Mir scheint es: Wenn es um die Rettung der Karriere geht, müssen die Kinder herhalten und mithelfen, das gehört nun mal zur Vereinbarkeit von Familie, Beruf und Urlaub. Hat aber nichts genützt, aus und vorbei, Anne die Urlaubsfahrerin musste abtreten. Nun ja, Reisende soll man nicht aufhalten. So geht sie nun dahin, ohne irgendein Gesetz geschaffen zu haben, das zur Fortschrittskoalition passt. Was von ihr zurückbleibt, ist der Vorschlag, Stiefvater und -mutter in Bonusvater und -mutter umzubenennen. "Die böse Bonusmutter fragte: Spieglein, Spieglein an der Wand …"

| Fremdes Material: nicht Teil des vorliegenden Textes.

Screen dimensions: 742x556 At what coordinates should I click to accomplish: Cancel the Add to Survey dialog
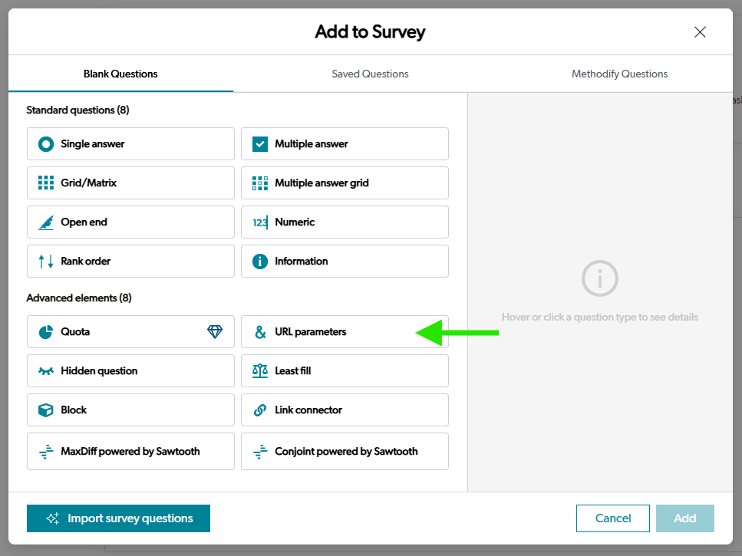[x=613, y=518]
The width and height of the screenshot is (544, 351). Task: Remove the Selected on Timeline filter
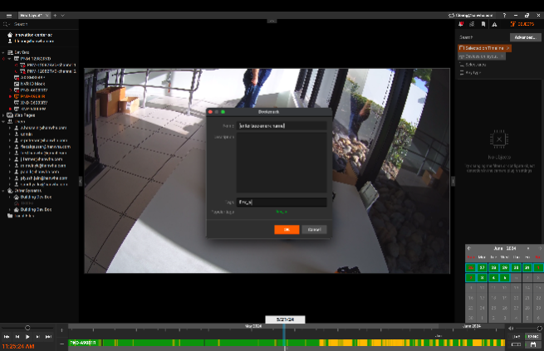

Anne die Urlaubsfahrerin glaubt wie alle ihre MitstreiterSTERNCHENinnen fest an das Gendern, die Macht der Worte, wie ihr Auftritt vergangenen Sonntagabend bewies: "Jetzt überlege ich gerade, ob ich irgendwas … jetzt muss ich das noch irgendwie abbinden." War sie da schon in Gedanken im nächsten Urlaub und hat überlegt, wie sie die herrliche Soße abbinden könnte, die sie in Frankreich probieren will, falls der Krieg in der Ukraine ihre Abwesenheit erlaubt und die Kinder sie auch dieses Mal nicht von einem Fehler abhalten. Eine letzte SMS an Olaf den Unklaren könnte gelautet haben: "Bitte noch gendern SoßenabbinderInnen. Ansonsten danke für die Freigabe. Jetzt geht es in den Urlaub!"

Eine Ersätzin muss her

Ihre MitstreiterSTERNCHENinnen sahen sich plötzlich gezwungen, neben den Panzern - und vielleicht dem Bundestagspoeten - eine Ersätzin für Anne die Urlaubsfahrerin zu suchen. Gefahndet wird in den eigenen Reihen nach einer Frau mit zwei linken Flügeln und aus dem goldenen Westen, damit der Proporz stimmt. Kompetenz und die Fähigkeit zur Kommunikation sind drittrangig, entscheidend sind äußere Merkmale wie Wohnort, politische Ausrichtung und perfektes Gendern.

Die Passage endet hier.